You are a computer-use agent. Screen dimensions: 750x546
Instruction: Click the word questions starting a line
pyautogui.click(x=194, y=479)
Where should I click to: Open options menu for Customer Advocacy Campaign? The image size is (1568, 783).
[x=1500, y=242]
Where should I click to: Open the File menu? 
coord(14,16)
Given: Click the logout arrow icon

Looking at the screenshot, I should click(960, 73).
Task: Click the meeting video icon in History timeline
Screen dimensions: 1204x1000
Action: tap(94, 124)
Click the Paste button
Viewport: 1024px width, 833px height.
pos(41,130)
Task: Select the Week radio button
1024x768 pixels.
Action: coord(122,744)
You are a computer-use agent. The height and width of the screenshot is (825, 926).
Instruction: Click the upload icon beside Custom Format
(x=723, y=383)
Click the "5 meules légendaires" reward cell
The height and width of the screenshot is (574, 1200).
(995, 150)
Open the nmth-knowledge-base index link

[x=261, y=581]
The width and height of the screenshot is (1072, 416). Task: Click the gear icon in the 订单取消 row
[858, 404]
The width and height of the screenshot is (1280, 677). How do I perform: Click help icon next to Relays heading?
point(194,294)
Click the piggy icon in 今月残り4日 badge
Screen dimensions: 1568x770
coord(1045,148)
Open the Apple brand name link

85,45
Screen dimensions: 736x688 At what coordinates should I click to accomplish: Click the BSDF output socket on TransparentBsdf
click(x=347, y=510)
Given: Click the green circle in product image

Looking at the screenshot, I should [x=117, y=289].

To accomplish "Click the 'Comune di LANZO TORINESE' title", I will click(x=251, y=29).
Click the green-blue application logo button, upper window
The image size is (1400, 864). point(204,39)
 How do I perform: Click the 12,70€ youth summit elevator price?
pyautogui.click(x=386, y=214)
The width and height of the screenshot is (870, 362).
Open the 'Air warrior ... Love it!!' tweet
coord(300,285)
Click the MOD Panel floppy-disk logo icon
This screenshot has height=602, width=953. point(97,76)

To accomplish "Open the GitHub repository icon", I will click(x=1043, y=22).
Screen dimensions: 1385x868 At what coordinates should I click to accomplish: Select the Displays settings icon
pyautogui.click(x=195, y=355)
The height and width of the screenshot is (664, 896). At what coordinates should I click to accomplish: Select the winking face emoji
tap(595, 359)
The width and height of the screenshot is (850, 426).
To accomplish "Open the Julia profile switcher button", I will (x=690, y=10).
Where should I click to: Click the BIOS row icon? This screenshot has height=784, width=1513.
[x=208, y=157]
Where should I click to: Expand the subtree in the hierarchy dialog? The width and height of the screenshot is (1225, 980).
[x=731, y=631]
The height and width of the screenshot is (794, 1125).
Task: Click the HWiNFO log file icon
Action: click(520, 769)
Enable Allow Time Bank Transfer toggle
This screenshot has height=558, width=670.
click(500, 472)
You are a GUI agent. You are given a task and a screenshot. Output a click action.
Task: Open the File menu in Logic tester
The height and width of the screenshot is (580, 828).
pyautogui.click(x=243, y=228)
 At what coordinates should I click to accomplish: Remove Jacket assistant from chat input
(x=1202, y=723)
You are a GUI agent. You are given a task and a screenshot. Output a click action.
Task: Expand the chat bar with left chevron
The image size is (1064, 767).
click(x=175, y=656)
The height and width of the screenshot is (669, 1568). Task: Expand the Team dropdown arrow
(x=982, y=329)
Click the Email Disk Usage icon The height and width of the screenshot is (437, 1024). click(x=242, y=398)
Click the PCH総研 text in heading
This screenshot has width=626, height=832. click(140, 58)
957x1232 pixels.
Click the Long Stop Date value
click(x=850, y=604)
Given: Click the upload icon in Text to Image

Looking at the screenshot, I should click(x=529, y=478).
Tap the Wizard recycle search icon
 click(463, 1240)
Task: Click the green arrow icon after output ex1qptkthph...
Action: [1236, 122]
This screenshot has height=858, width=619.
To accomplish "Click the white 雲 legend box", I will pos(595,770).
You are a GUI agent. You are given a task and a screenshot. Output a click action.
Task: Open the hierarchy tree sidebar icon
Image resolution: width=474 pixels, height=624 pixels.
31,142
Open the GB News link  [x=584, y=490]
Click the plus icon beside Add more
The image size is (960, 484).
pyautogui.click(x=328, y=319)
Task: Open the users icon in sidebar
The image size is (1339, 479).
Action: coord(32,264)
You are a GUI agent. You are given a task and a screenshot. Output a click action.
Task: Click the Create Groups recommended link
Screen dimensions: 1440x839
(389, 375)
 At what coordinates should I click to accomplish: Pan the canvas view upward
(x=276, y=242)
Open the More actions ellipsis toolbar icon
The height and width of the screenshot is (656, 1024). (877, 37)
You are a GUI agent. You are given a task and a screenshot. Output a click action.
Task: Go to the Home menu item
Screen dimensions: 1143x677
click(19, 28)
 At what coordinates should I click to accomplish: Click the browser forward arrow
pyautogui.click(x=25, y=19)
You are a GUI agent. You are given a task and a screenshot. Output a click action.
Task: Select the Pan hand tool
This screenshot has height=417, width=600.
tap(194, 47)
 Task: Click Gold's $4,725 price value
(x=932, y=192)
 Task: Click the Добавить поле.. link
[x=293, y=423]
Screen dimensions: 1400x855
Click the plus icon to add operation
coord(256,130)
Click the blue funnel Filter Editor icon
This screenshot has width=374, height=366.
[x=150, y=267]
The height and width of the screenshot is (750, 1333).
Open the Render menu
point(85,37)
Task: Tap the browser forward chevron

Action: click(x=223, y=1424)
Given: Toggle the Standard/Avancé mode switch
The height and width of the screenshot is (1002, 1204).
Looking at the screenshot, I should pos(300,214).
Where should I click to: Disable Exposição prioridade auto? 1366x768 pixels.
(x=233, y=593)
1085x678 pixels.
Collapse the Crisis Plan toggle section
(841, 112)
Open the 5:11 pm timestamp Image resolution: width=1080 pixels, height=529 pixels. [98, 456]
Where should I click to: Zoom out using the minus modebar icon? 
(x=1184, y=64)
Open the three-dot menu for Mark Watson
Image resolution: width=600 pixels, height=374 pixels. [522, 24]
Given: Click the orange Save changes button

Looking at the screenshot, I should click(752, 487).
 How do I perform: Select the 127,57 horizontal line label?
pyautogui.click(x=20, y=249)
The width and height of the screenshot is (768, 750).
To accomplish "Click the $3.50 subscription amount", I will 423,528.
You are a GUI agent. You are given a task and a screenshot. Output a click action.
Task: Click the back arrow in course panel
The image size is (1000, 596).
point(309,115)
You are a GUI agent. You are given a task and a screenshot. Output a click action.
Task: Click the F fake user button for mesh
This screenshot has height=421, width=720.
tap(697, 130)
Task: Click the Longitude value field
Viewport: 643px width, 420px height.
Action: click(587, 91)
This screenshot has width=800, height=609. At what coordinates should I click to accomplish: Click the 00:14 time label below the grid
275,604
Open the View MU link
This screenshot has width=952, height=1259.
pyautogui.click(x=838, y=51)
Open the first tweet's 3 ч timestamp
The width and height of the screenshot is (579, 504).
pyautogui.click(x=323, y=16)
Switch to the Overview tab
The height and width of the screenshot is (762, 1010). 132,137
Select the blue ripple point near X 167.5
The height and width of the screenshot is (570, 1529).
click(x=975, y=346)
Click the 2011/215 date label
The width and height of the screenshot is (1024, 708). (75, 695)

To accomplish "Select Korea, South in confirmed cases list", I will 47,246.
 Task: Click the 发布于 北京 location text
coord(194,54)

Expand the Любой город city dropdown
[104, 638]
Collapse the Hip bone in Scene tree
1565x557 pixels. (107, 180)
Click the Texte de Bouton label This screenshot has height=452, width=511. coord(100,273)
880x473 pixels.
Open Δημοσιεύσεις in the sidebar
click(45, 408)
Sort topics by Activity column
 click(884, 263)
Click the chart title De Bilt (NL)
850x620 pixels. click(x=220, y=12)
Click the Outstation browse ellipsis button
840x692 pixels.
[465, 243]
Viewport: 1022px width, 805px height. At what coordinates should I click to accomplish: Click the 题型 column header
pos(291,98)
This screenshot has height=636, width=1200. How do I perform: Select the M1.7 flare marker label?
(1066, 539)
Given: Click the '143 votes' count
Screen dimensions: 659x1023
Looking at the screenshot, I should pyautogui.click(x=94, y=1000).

* * *

Scan the data, and report each line that uses the word "timestamp".

Open the 5:11 pm timestamp Image resolution: width=1080 pixels, height=529 pixels. [98, 456]
Open the first tweet's 3 ч timestamp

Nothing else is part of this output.